WORK INSTRUCTION:
Your response to the data below should hold nothing except the lines from the one containing "Given: Click the create_user function name" down to the one containing "Click the 16:10:00 time axis label", reproduced exactly and without pictures.

MATERIAL SHOWN:
------------------------------------------------

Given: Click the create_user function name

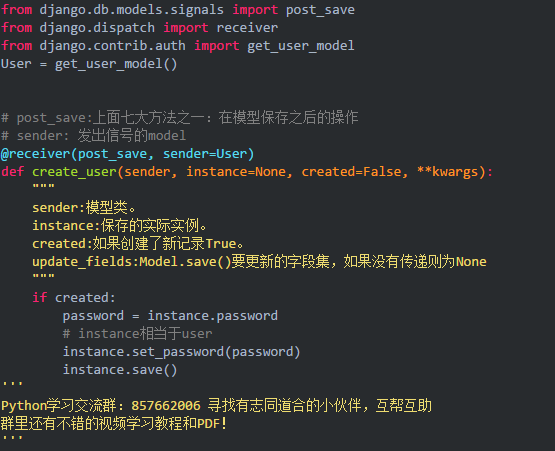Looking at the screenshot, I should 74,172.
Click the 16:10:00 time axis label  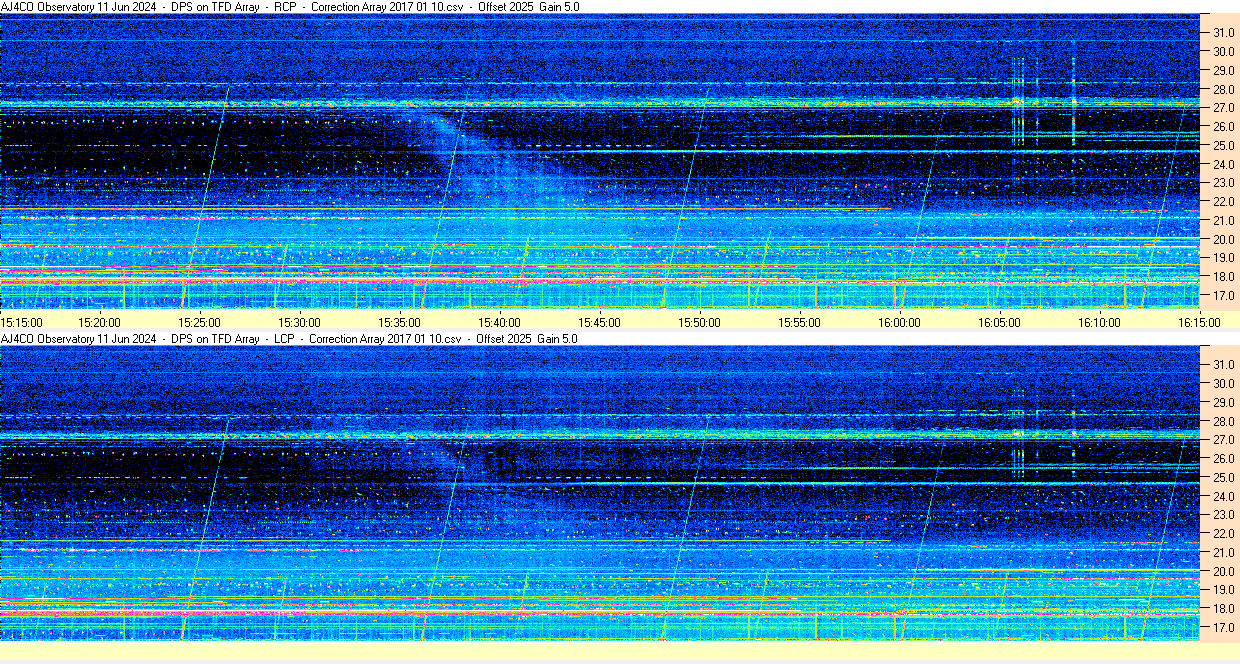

------------------------------------------------

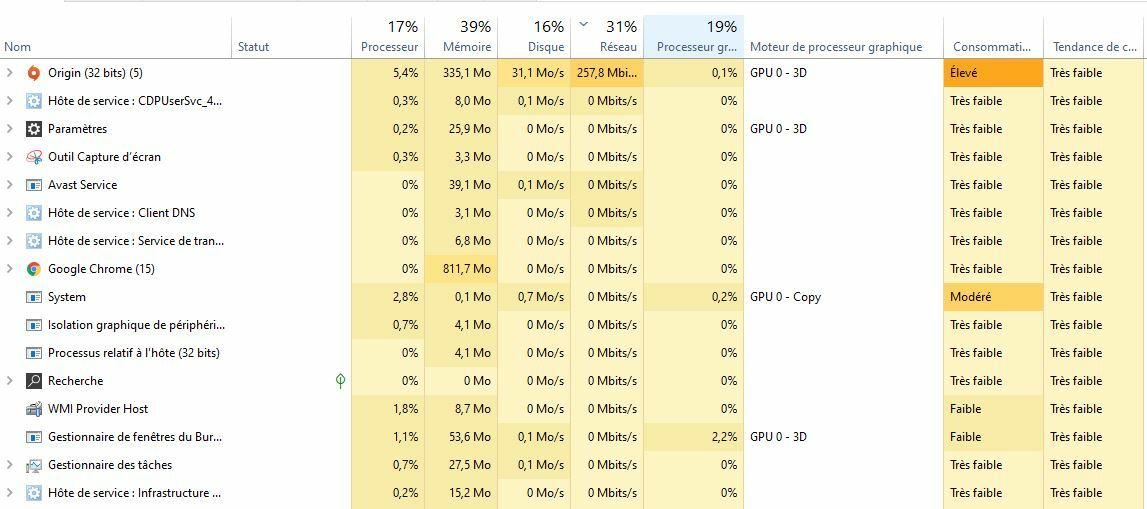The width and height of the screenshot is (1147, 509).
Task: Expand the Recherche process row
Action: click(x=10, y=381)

------------------------------------------------

THE ANSWER:
Given: Click the create_user function name

Looking at the screenshot, I should 74,172.
Click the 16:10:00 time axis label  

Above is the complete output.